### [Listed entries]
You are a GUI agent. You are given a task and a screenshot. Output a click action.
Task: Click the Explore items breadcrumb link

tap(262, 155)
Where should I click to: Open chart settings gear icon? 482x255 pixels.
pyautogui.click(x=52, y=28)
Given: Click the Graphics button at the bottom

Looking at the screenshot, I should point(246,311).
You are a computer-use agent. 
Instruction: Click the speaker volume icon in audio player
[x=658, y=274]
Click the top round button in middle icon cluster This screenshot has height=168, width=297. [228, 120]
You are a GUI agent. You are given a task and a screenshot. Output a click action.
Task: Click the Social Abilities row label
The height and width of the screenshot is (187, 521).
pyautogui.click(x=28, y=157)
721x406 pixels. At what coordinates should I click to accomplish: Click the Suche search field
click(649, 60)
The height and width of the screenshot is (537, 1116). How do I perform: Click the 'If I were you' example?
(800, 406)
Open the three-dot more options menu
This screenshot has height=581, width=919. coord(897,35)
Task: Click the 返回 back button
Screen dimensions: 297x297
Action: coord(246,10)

* * *

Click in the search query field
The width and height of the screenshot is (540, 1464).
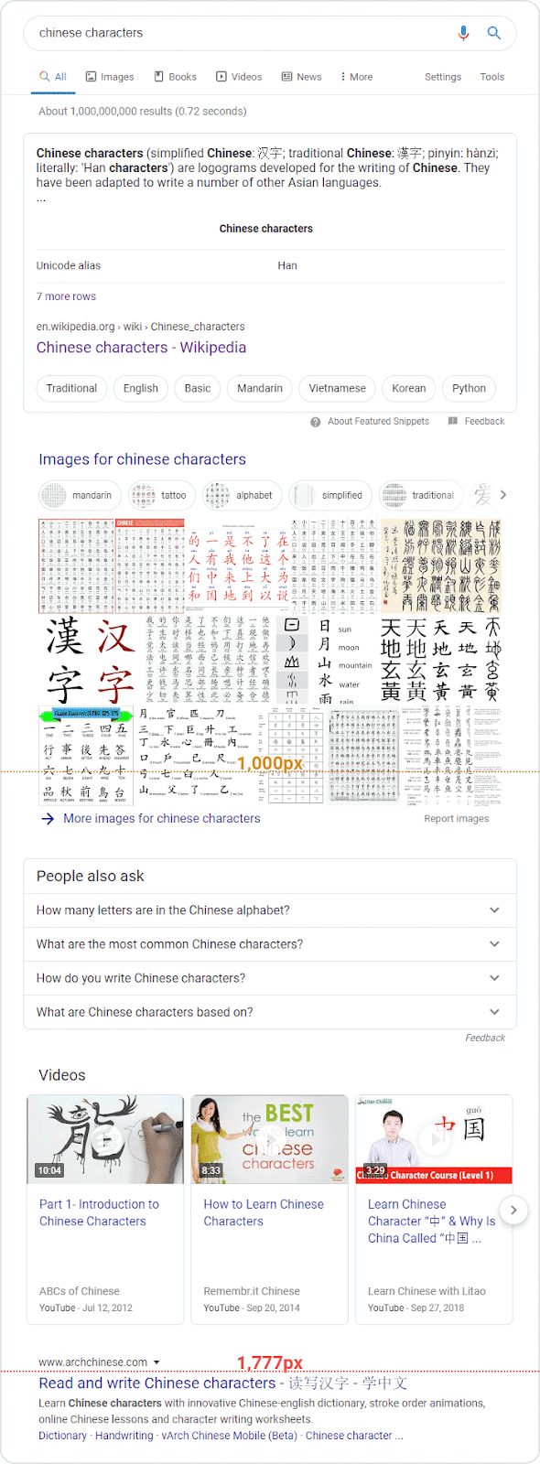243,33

### [Stated task]
Reproduce the records verbatim, starting with the line that contains "Open the three-dot more options menu" and continuing through the line that contains "Action: coord(246,10)".

### [Right answer]
Open the three-dot more options menu
This screenshot has height=581, width=919. coord(897,35)
Task: Click the 返回 back button
Screen dimensions: 297x297
Action: coord(246,10)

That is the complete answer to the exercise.